HTTP Proxies Bypass Firewalls

May 20, 2008 – 7:02 PM

This may seem painfully obvious to some people, but I looked around and couldn’t find a reference to it, so I apologize ahead of time for anyone who already knew this. When we normally think of how attackers use proxies they are almost always just trying to hide their IP addresses. id and I have written papers on bypassing content restricting firewalls using proxies, etc… Those are all fine topics, but that’s not what this post is about. I was pouring through my logs a few weeks ago and came across a number of people attempting to see if I was running an open proxy. Obviously I’m not, and the reason someone would likely check is that it is a robot looking at large swaths of the web for open proxies.

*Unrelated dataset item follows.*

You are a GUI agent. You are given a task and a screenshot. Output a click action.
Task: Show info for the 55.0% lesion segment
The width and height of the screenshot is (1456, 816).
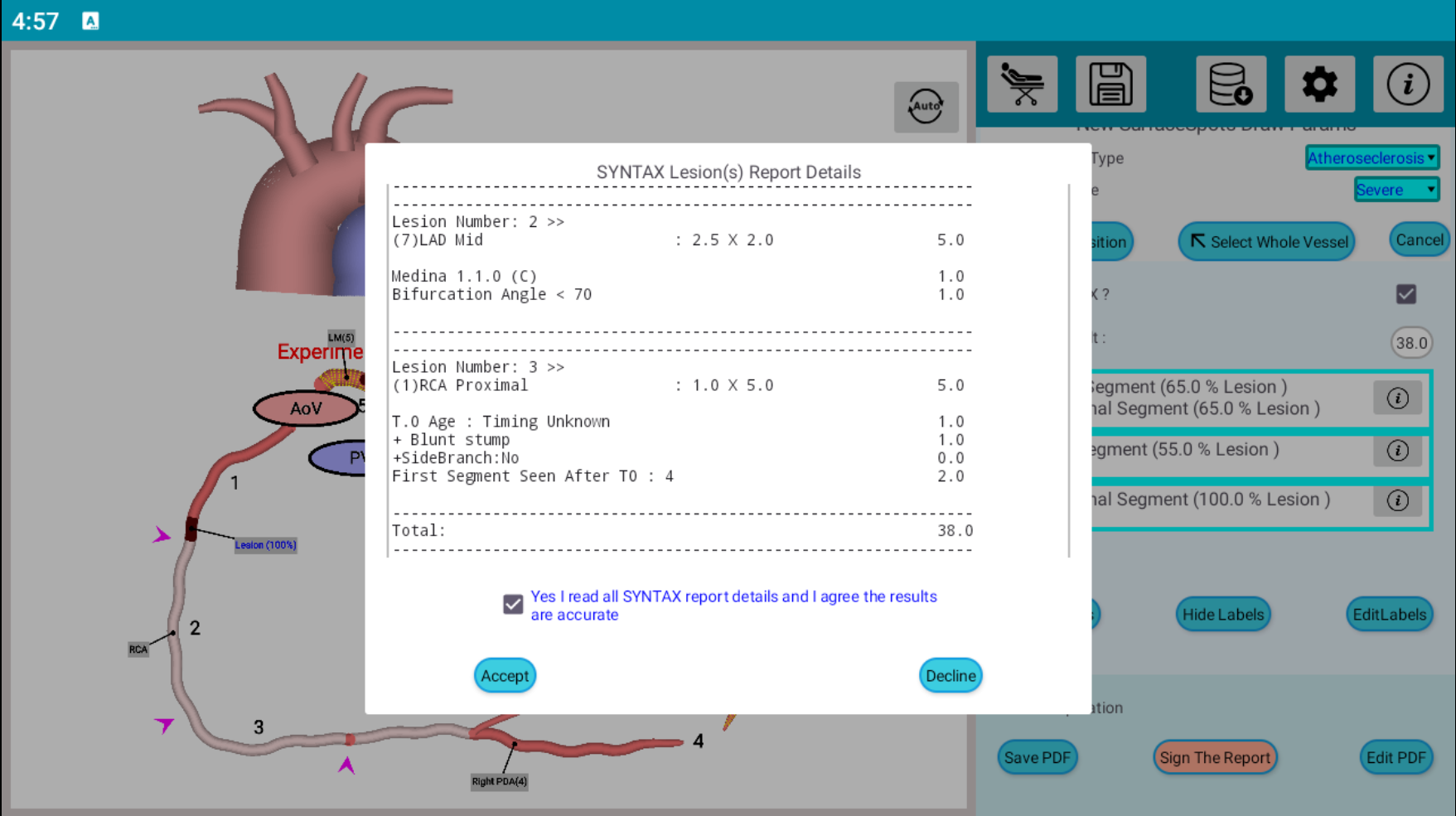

I ran into an open proxy after that and started poking around with it. The obvious way to look for it was to type in “GET http://www.yahoo.com/ HTTP/1.0″ and see if it shows you Yahoo’s homepage. But then it occurred to me that this could be used for Intranet hacking as well. The open proxy doesn’t have to point out to the web. It can, in fact, be pointed inward, to internal addresses. Here’s a diagram of what I’m talking about:

proxy-hacking

The first scenario is what most bad guys use proxies for. They connect back out to the Internet, to hide their real IP addresses. The second scenario, however, would allow them to use that same proxy server to hack other machines on the same network, including the firewall itself. The funny part is that there are tons of machines out on the Internet who have already been compromised, and the bad guys have intentionally placed proxies on these machines for other nefarious purposes. But it can also be used for internal reconnaissance, or worse. And yes, I have found this in the wild. By quickly enumerating the most likely places within RFC1918, it’s fairly easy to spot where the majority of devices are in most networks (note that this kind of internal scanning will become more difficult with IPv6).

If there are internal machines with critical vulnerabilities on them, the proxy can be used to connect back into that network, to exploit those vulnerabilities which may give a bigger foothold or uncover other sensitive information. If you haven’t scanned your own network for open proxies, you probably should. This is yet another reason to limit what your web servers have access to within your own networks.